(RECORDS SUPPLIED begins)

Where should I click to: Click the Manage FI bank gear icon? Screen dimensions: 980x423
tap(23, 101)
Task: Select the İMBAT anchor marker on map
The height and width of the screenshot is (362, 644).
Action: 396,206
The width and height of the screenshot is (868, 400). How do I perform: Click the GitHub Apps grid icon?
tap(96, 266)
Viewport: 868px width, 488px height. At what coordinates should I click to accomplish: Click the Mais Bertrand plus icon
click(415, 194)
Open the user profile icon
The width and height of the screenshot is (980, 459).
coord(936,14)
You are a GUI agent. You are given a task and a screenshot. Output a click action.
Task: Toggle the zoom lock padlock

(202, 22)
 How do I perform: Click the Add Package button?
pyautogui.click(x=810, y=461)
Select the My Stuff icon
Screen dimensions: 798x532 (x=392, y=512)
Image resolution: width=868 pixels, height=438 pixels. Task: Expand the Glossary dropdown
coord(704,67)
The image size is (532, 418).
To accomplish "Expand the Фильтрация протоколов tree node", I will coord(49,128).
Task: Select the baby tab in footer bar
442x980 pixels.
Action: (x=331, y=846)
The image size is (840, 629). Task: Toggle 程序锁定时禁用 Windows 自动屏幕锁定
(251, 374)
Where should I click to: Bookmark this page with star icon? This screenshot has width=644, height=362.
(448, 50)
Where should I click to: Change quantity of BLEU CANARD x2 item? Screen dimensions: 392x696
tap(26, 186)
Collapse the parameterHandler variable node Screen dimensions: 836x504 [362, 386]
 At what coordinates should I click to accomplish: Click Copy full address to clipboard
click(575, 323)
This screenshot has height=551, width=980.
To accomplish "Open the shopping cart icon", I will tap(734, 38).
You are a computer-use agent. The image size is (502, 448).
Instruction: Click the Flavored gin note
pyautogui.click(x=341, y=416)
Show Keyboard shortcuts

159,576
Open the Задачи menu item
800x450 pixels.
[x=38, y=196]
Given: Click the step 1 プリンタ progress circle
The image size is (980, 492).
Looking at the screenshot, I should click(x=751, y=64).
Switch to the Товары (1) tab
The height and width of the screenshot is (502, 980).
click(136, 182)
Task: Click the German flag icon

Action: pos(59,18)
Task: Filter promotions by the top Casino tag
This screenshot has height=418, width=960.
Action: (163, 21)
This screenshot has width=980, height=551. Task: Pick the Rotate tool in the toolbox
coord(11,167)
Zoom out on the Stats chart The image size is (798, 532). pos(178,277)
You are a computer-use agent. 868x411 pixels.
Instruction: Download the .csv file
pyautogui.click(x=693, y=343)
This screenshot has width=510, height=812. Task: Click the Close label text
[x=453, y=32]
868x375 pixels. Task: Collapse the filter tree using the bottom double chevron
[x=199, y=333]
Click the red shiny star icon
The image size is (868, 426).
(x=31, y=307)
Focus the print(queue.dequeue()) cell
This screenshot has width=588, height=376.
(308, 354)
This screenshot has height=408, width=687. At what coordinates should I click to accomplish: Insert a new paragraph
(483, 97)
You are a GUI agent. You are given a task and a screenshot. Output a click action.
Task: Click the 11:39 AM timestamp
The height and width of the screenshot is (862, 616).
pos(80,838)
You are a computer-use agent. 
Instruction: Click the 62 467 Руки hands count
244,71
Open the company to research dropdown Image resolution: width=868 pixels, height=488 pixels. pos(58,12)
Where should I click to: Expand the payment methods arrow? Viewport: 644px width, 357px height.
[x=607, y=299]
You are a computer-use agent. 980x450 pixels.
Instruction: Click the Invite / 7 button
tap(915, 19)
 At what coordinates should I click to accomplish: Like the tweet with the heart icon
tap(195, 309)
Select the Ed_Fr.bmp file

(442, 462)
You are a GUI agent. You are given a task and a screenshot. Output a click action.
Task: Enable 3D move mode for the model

(RECORDS SUPPLIED ends)

__EXERCISE__.
Write down again, exactly as given, only the lines above that fall from the line with "Task: Filter promotions by the top Casino tag" to the line with "Click the red shiny star icon", inclusive.

__REPLY__.
Task: Filter promotions by the top Casino tag
This screenshot has height=418, width=960.
Action: (163, 21)
This screenshot has width=980, height=551. Task: Pick the Rotate tool in the toolbox
coord(11,167)
Zoom out on the Stats chart The image size is (798, 532). pos(178,277)
You are a computer-use agent. 868x411 pixels.
Instruction: Download the .csv file
pyautogui.click(x=693, y=343)
This screenshot has width=510, height=812. Task: Click the Close label text
[x=453, y=32]
868x375 pixels. Task: Collapse the filter tree using the bottom double chevron
[x=199, y=333]
Click the red shiny star icon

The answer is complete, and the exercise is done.